**Task prompt:** Show all lines of the entries in which the word "will" is found.

**Records for this task:**
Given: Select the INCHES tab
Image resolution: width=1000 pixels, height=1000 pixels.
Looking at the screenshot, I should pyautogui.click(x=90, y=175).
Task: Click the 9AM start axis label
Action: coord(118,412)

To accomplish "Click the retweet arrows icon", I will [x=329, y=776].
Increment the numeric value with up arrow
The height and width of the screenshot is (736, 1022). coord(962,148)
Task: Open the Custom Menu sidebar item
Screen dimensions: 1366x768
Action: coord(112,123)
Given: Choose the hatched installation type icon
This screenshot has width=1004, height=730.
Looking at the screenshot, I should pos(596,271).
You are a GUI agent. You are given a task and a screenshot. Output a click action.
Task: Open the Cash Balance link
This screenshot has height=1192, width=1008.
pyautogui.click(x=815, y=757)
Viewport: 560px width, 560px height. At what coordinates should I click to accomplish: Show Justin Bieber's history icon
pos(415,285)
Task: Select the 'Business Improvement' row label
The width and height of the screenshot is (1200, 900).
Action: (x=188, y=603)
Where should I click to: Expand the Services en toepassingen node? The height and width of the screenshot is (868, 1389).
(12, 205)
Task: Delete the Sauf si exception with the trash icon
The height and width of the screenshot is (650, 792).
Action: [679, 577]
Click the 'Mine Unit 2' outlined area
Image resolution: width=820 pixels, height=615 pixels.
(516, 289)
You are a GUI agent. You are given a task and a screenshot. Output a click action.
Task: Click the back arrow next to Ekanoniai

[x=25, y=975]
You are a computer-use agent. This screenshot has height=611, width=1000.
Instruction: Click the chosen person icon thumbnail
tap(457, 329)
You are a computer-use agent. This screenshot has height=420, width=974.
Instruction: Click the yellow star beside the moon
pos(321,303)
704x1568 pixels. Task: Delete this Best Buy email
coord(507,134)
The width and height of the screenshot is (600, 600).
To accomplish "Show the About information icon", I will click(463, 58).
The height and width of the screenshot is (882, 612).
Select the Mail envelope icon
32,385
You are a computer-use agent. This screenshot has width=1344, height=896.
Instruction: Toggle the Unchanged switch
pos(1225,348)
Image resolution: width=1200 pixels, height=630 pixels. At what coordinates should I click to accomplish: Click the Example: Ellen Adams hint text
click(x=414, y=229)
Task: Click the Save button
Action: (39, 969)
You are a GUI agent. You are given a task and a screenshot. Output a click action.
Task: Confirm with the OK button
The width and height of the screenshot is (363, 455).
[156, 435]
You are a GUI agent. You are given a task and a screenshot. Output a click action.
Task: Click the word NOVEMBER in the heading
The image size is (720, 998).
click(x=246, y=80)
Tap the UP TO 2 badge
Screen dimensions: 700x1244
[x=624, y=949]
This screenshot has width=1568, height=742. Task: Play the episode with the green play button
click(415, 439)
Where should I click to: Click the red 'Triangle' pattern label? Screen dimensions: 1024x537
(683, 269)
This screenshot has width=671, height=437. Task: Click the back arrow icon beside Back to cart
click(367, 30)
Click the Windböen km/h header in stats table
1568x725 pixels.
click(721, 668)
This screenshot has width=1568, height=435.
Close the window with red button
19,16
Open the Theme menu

**Answer to the problem:**
To accomplish "Click the retweet arrows icon", I will [x=329, y=776].
To accomplish "Show the About information icon", I will click(463, 58).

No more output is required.